AVAILABLE RECORDS –
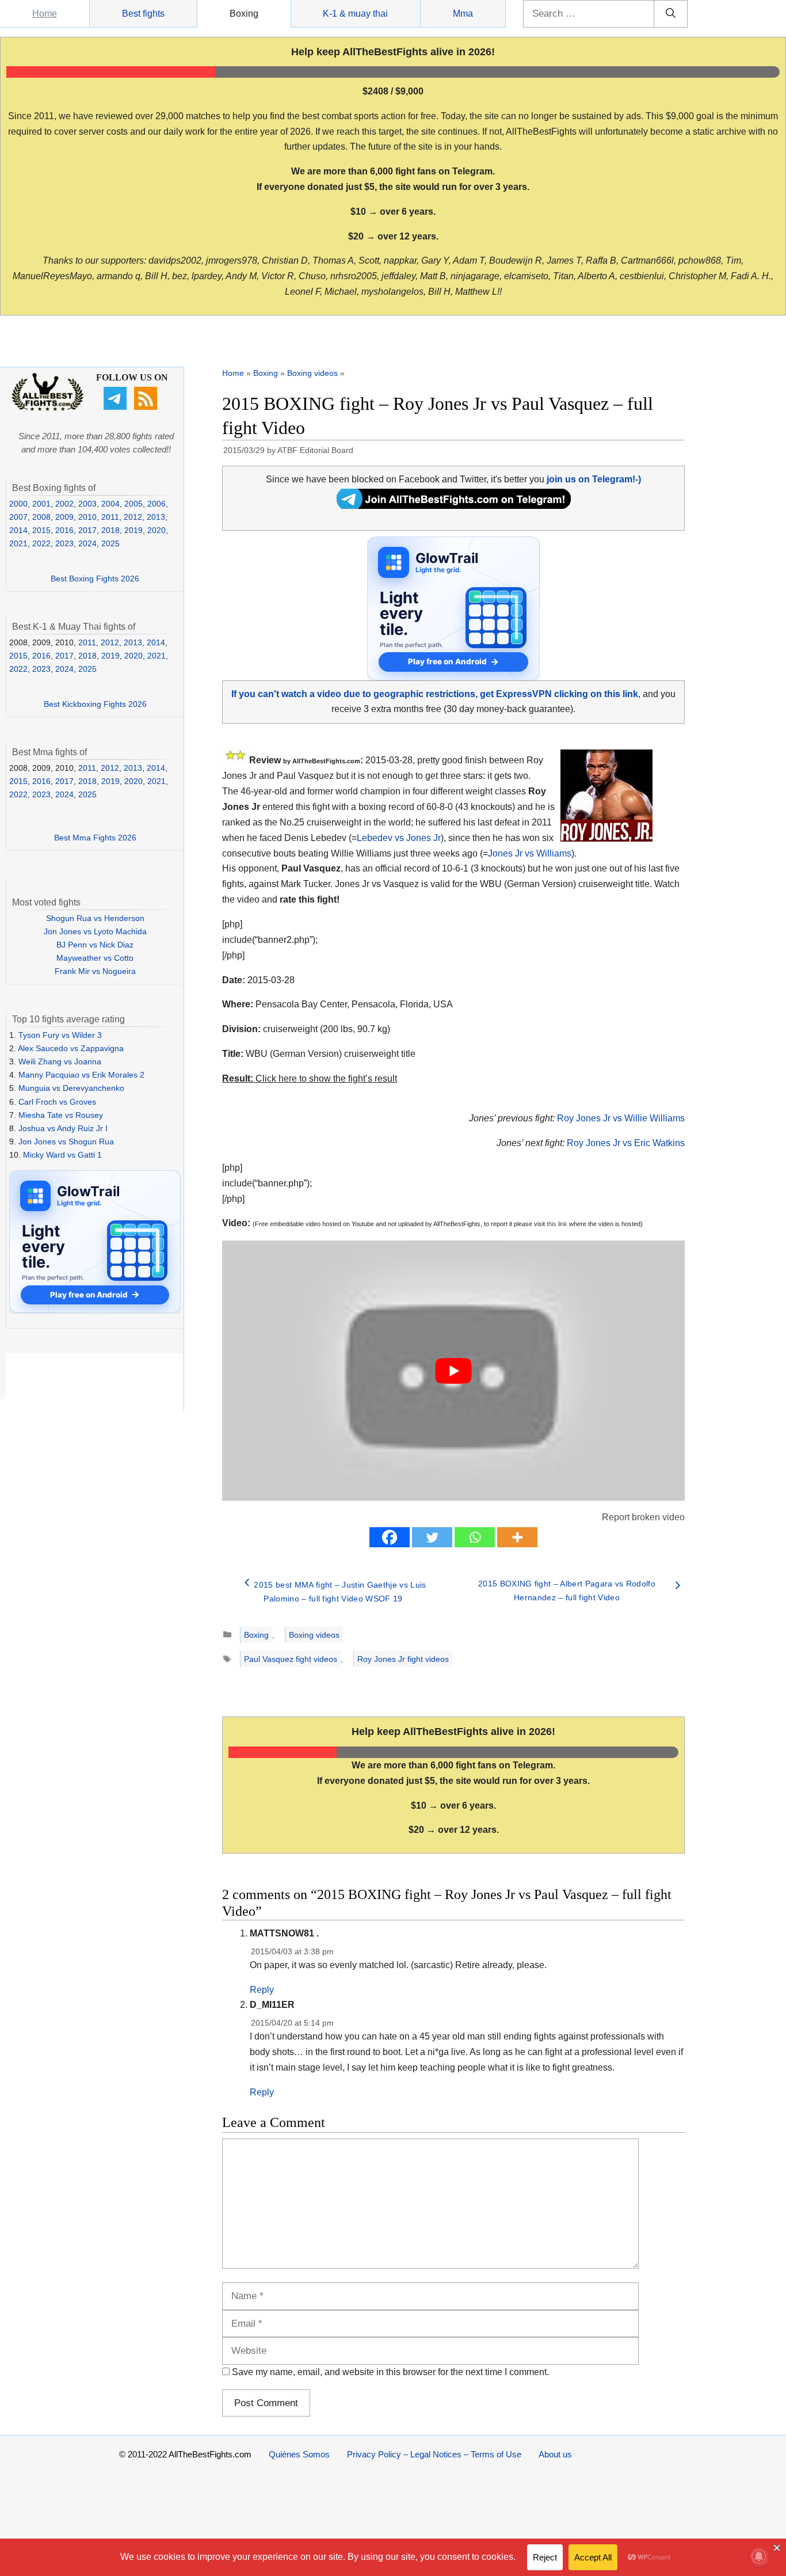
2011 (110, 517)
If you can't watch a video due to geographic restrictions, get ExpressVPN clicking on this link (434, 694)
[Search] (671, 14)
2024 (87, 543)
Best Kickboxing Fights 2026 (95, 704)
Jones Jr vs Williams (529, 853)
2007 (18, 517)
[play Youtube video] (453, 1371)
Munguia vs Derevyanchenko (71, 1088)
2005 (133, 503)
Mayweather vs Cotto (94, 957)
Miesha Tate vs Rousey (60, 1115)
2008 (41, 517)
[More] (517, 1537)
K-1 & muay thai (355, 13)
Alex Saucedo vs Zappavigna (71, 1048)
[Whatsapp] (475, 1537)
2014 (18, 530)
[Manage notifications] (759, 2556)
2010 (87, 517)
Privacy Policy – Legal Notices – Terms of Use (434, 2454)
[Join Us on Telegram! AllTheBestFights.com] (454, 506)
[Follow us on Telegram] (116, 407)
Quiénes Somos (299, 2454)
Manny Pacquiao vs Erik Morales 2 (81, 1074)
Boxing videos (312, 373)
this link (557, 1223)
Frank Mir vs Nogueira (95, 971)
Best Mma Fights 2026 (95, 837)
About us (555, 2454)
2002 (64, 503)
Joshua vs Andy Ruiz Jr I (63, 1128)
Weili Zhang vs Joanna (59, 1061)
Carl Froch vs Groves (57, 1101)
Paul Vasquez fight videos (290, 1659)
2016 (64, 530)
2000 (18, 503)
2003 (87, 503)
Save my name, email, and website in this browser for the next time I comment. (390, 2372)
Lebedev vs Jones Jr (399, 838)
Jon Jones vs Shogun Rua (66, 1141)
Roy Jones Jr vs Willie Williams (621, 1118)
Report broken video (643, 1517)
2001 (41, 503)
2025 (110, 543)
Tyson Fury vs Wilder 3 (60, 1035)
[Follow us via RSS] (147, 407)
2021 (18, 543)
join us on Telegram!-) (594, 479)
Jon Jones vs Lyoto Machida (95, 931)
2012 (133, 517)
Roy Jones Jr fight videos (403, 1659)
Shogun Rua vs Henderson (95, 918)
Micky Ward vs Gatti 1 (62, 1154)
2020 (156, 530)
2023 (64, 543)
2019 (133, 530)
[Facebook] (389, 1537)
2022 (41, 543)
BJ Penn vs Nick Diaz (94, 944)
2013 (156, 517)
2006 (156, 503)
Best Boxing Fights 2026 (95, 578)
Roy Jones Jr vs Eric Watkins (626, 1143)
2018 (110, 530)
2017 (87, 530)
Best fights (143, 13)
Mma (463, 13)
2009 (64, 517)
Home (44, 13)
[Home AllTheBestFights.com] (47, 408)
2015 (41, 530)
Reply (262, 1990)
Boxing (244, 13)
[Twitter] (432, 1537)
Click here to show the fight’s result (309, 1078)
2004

WHAT TO PRODUCE – Every line from the one containing "[Home AllTheBestFights.com] (47, 408)" through the end of the data must be repeated exactly, and no other line.

COMPLETED EXERCISE –
[Home AllTheBestFights.com] (47, 408)
2015 (41, 530)
Reply (262, 1990)
Boxing (244, 13)
[Twitter] (432, 1537)
Click here to show the fight’s result (309, 1078)
2004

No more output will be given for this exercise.